_What to produce_: Each line of the data below must be reproduced without any change.
■ ■ ■
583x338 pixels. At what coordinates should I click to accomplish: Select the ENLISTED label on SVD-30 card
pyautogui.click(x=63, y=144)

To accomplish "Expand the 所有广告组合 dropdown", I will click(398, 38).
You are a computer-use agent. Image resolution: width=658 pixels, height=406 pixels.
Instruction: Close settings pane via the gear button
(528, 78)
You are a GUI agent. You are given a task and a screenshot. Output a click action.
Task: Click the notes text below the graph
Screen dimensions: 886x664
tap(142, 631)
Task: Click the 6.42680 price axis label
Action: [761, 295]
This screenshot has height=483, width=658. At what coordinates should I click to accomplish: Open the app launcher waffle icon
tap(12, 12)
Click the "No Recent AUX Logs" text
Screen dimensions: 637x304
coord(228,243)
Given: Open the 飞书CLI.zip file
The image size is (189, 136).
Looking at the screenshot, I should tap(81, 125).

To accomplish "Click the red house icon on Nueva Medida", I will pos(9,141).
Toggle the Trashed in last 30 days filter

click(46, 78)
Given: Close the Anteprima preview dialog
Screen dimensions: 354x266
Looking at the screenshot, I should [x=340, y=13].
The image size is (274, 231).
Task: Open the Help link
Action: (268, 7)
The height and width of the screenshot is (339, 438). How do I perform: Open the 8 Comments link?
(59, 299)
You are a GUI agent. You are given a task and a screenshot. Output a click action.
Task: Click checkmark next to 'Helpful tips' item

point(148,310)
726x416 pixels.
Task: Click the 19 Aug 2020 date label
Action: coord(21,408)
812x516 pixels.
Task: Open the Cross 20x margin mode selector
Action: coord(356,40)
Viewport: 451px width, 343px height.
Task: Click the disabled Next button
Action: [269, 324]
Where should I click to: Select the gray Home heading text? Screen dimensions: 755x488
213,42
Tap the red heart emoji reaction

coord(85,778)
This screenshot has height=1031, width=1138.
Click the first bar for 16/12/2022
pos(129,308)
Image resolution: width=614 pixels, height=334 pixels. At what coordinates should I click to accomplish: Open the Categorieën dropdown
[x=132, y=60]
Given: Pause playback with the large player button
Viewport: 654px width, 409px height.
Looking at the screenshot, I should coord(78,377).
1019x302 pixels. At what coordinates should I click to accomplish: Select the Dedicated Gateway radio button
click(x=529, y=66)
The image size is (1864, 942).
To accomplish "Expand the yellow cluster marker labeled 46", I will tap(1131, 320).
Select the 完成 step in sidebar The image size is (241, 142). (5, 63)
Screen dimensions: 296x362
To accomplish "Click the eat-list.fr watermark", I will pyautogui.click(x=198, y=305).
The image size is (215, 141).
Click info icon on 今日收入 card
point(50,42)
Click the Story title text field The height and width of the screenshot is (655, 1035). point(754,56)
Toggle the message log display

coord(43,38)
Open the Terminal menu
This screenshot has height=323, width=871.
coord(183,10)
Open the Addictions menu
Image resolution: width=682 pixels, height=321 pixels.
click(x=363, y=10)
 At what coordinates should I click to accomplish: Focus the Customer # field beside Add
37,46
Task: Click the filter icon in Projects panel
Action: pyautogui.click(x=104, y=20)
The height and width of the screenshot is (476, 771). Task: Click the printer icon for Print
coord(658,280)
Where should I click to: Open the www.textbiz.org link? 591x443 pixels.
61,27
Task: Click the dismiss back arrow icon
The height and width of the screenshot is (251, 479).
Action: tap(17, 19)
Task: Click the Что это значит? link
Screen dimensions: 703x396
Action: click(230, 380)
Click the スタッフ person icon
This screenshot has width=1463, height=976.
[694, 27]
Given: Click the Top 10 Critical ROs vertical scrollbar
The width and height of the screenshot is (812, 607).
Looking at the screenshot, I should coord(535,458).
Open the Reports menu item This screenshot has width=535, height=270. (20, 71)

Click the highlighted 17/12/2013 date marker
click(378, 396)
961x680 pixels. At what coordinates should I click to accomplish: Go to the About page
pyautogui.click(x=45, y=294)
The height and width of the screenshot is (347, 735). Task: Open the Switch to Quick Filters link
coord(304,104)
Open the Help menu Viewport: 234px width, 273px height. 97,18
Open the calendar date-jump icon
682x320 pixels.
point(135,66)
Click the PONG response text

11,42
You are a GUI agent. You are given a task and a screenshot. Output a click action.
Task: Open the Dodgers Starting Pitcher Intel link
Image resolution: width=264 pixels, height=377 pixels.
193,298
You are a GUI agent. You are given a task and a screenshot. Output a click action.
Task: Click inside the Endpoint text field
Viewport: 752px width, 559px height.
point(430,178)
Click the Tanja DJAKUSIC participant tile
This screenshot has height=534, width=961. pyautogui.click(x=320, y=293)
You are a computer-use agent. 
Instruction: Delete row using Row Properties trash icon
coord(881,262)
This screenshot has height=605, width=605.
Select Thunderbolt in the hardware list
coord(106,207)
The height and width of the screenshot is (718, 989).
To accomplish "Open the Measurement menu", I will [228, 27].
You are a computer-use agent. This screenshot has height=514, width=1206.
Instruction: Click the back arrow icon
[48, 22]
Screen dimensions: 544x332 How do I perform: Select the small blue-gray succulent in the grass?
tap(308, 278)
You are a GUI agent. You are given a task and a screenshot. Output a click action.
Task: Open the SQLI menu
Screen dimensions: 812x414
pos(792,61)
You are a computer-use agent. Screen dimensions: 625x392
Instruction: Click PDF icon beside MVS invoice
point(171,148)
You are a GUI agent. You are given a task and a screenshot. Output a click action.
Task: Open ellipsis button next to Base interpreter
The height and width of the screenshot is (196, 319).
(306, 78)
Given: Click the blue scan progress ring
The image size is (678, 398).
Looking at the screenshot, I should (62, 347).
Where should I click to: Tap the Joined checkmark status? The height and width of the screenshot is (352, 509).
■ ■ ■
_Written solution_:
583x338 pixels. At what coordinates should I click to accomplish: Select the ENLISTED label on SVD-30 card
pyautogui.click(x=63, y=144)

To accomplish "Expand the 所有广告组合 dropdown", I will click(398, 38).
You are a computer-use agent. Image resolution: width=658 pixels, height=406 pixels.
Instruction: Close settings pane via the gear button
(528, 78)
You are a GUI agent. You are given a task and a screenshot. Output a click action.
Task: Click the notes text below the graph
Screen dimensions: 886x664
tap(142, 631)
Task: Click the 6.42680 price axis label
Action: [761, 295]
This screenshot has height=483, width=658. At what coordinates should I click to accomplish: Open the app launcher waffle icon
tap(12, 12)
Click the "No Recent AUX Logs" text
Screen dimensions: 637x304
coord(228,243)
Given: Open the 飞书CLI.zip file
The image size is (189, 136).
Looking at the screenshot, I should tap(81, 125).

To accomplish "Click the red house icon on Nueva Medida", I will pos(9,141).
Toggle the Trashed in last 30 days filter

click(46, 78)
Given: Close the Anteprima preview dialog
Screen dimensions: 354x266
Looking at the screenshot, I should [x=340, y=13].
The image size is (274, 231).
Task: Open the Help link
Action: (268, 7)
The height and width of the screenshot is (339, 438). How do I perform: Open the 8 Comments link?
(59, 299)
You are a GUI agent. You are given a task and a screenshot. Output a click action.
Task: Click checkmark next to 'Helpful tips' item

point(148,310)
726x416 pixels.
Task: Click the 19 Aug 2020 date label
Action: coord(21,408)
812x516 pixels.
Task: Open the Cross 20x margin mode selector
Action: coord(356,40)
Viewport: 451px width, 343px height.
Task: Click the disabled Next button
Action: [269, 324]
Where should I click to: Select the gray Home heading text? Screen dimensions: 755x488
213,42
Tap the red heart emoji reaction

coord(85,778)
This screenshot has height=1031, width=1138.
Click the first bar for 16/12/2022
pos(129,308)
Image resolution: width=614 pixels, height=334 pixels. At what coordinates should I click to accomplish: Open the Categorieën dropdown
[x=132, y=60]
Given: Pause playback with the large player button
Viewport: 654px width, 409px height.
Looking at the screenshot, I should coord(78,377).
1019x302 pixels. At what coordinates should I click to accomplish: Select the Dedicated Gateway radio button
click(x=529, y=66)
The image size is (1864, 942).
To accomplish "Expand the yellow cluster marker labeled 46", I will tap(1131, 320).
Select the 完成 step in sidebar The image size is (241, 142). (5, 63)
Screen dimensions: 296x362
To accomplish "Click the eat-list.fr watermark", I will pyautogui.click(x=198, y=305).
The image size is (215, 141).
Click info icon on 今日收入 card
point(50,42)
Click the Story title text field The height and width of the screenshot is (655, 1035). point(754,56)
Toggle the message log display

coord(43,38)
Open the Terminal menu
This screenshot has height=323, width=871.
coord(183,10)
Open the Addictions menu
Image resolution: width=682 pixels, height=321 pixels.
click(x=363, y=10)
 At what coordinates should I click to accomplish: Focus the Customer # field beside Add
37,46
Task: Click the filter icon in Projects panel
Action: pyautogui.click(x=104, y=20)
The height and width of the screenshot is (476, 771). Task: Click the printer icon for Print
coord(658,280)
Where should I click to: Open the www.textbiz.org link? 591x443 pixels.
61,27
Task: Click the dismiss back arrow icon
The height and width of the screenshot is (251, 479).
Action: tap(17, 19)
Task: Click the Что это значит? link
Screen dimensions: 703x396
Action: click(230, 380)
Click the スタッフ person icon
This screenshot has width=1463, height=976.
[694, 27]
Given: Click the Top 10 Critical ROs vertical scrollbar
The width and height of the screenshot is (812, 607).
Looking at the screenshot, I should coord(535,458).
Open the Reports menu item This screenshot has width=535, height=270. (20, 71)

Click the highlighted 17/12/2013 date marker
click(378, 396)
961x680 pixels. At what coordinates should I click to accomplish: Go to the About page
pyautogui.click(x=45, y=294)
The height and width of the screenshot is (347, 735). Task: Open the Switch to Quick Filters link
coord(304,104)
Open the Help menu Viewport: 234px width, 273px height. 97,18
Open the calendar date-jump icon
682x320 pixels.
point(135,66)
Click the PONG response text

11,42
You are a GUI agent. You are given a task and a screenshot. Output a click action.
Task: Open the Dodgers Starting Pitcher Intel link
Image resolution: width=264 pixels, height=377 pixels.
193,298
You are a GUI agent. You are given a task and a screenshot. Output a click action.
Task: Click inside the Endpoint text field
Viewport: 752px width, 559px height.
point(430,178)
Click the Tanja DJAKUSIC participant tile
This screenshot has height=534, width=961. pyautogui.click(x=320, y=293)
You are a computer-use agent. 
Instruction: Delete row using Row Properties trash icon
coord(881,262)
This screenshot has height=605, width=605.
Select Thunderbolt in the hardware list
coord(106,207)
The height and width of the screenshot is (718, 989).
To accomplish "Open the Measurement menu", I will [228, 27].
You are a computer-use agent. This screenshot has height=514, width=1206.
Instruction: Click the back arrow icon
[48, 22]
Screen dimensions: 544x332 How do I perform: Select the small blue-gray succulent in the grass?
tap(308, 278)
You are a GUI agent. You are given a task and a screenshot. Output a click action.
Task: Open the SQLI menu
Screen dimensions: 812x414
pos(792,61)
You are a computer-use agent. Screen dimensions: 625x392
Instruction: Click PDF icon beside MVS invoice
point(171,148)
You are a GUI agent. You are given a task and a screenshot. Output a click action.
Task: Open ellipsis button next to Base interpreter
The height and width of the screenshot is (196, 319).
(306, 78)
Given: Click the blue scan progress ring
The image size is (678, 398).
Looking at the screenshot, I should (62, 347).
Where should I click to: Tap the Joined checkmark status? The height and width of the screenshot is (352, 509).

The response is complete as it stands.